Make an exact copy of the listing underneath, skipping each picture.
PROVIDED DATA: Begin
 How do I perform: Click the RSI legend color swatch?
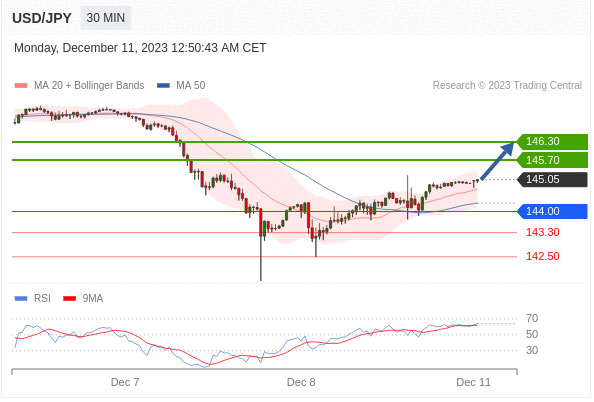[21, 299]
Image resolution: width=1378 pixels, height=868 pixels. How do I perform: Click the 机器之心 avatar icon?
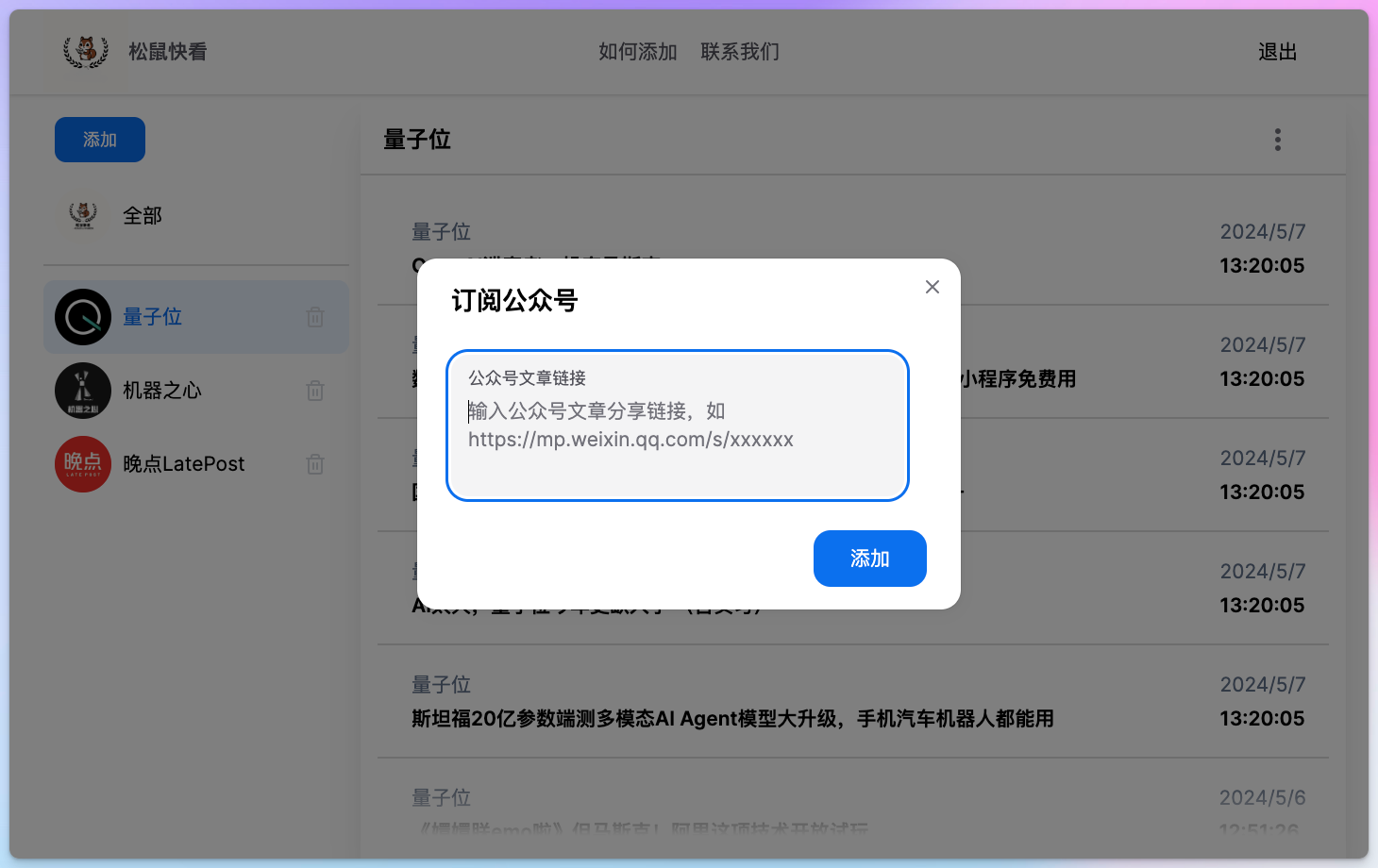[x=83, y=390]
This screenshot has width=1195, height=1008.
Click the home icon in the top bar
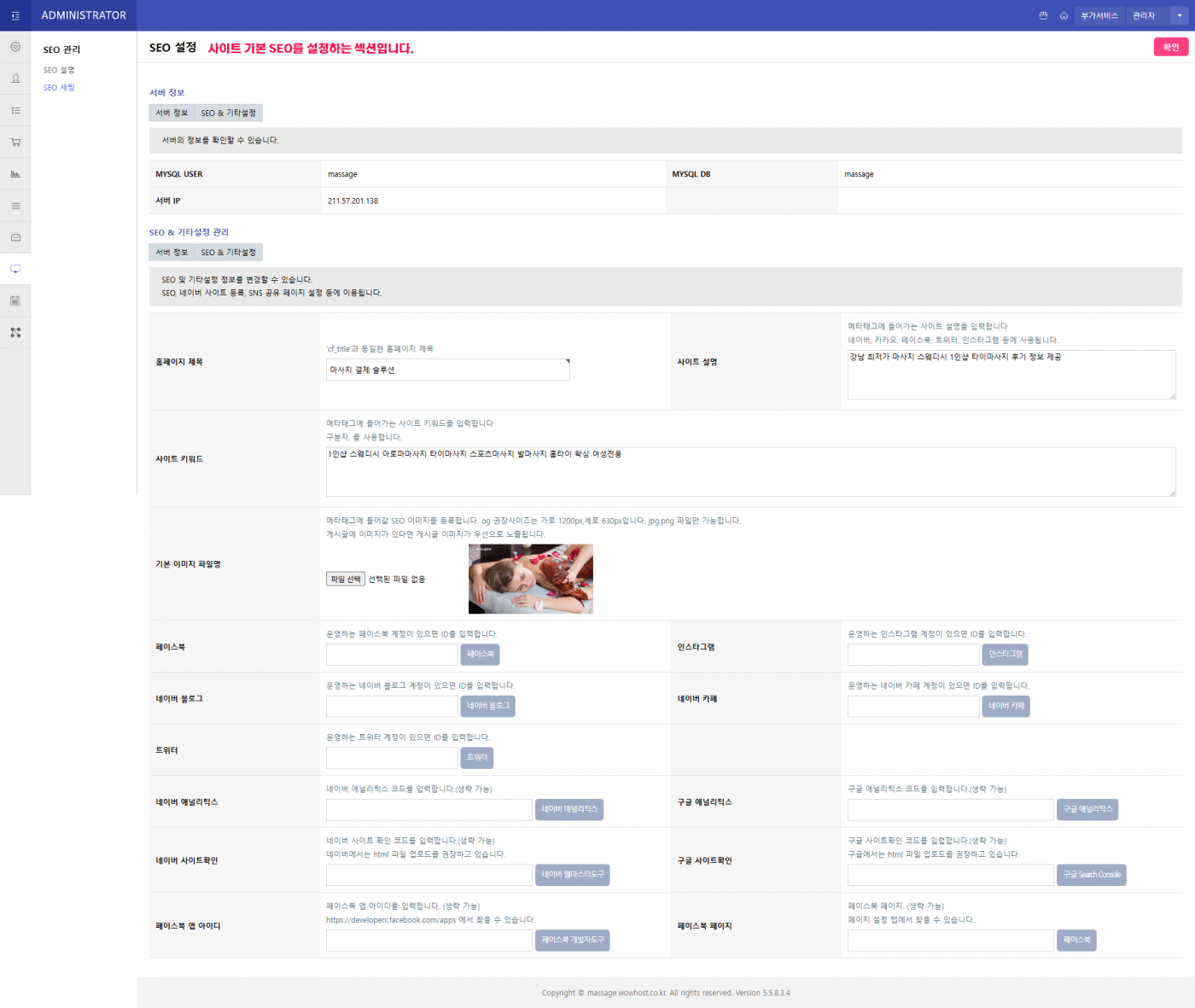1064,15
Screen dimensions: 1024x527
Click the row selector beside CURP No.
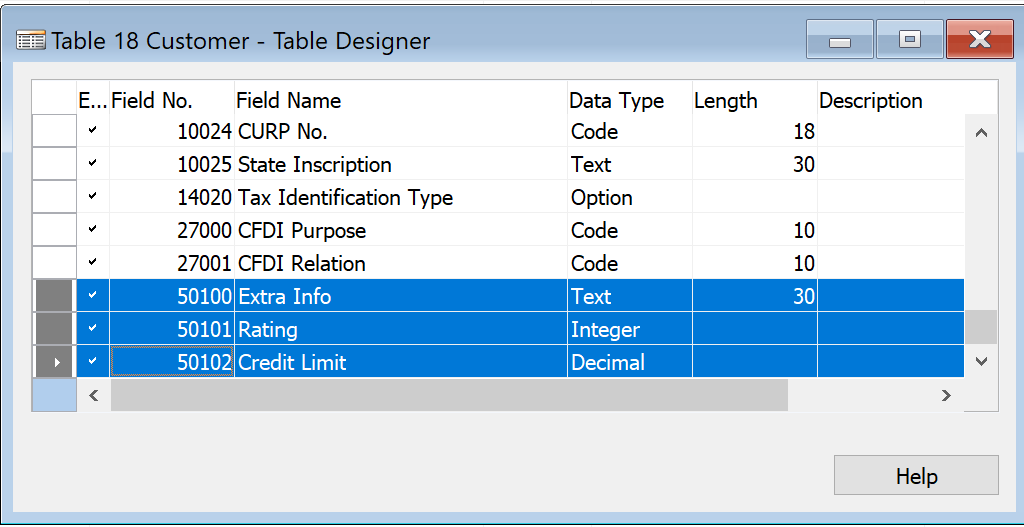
PROVIDED DATA: End
◆ ANSWER AREA
 How do I perform: Click the RSI legend color swatch?
[21, 299]
Image resolution: width=1378 pixels, height=868 pixels. How do I perform: Click the 机器之心 avatar icon?
[x=83, y=390]
This screenshot has width=1195, height=1008.
Click the home icon in the top bar
1064,15
Screen dimensions: 1024x527
Click the row selector beside CURP No.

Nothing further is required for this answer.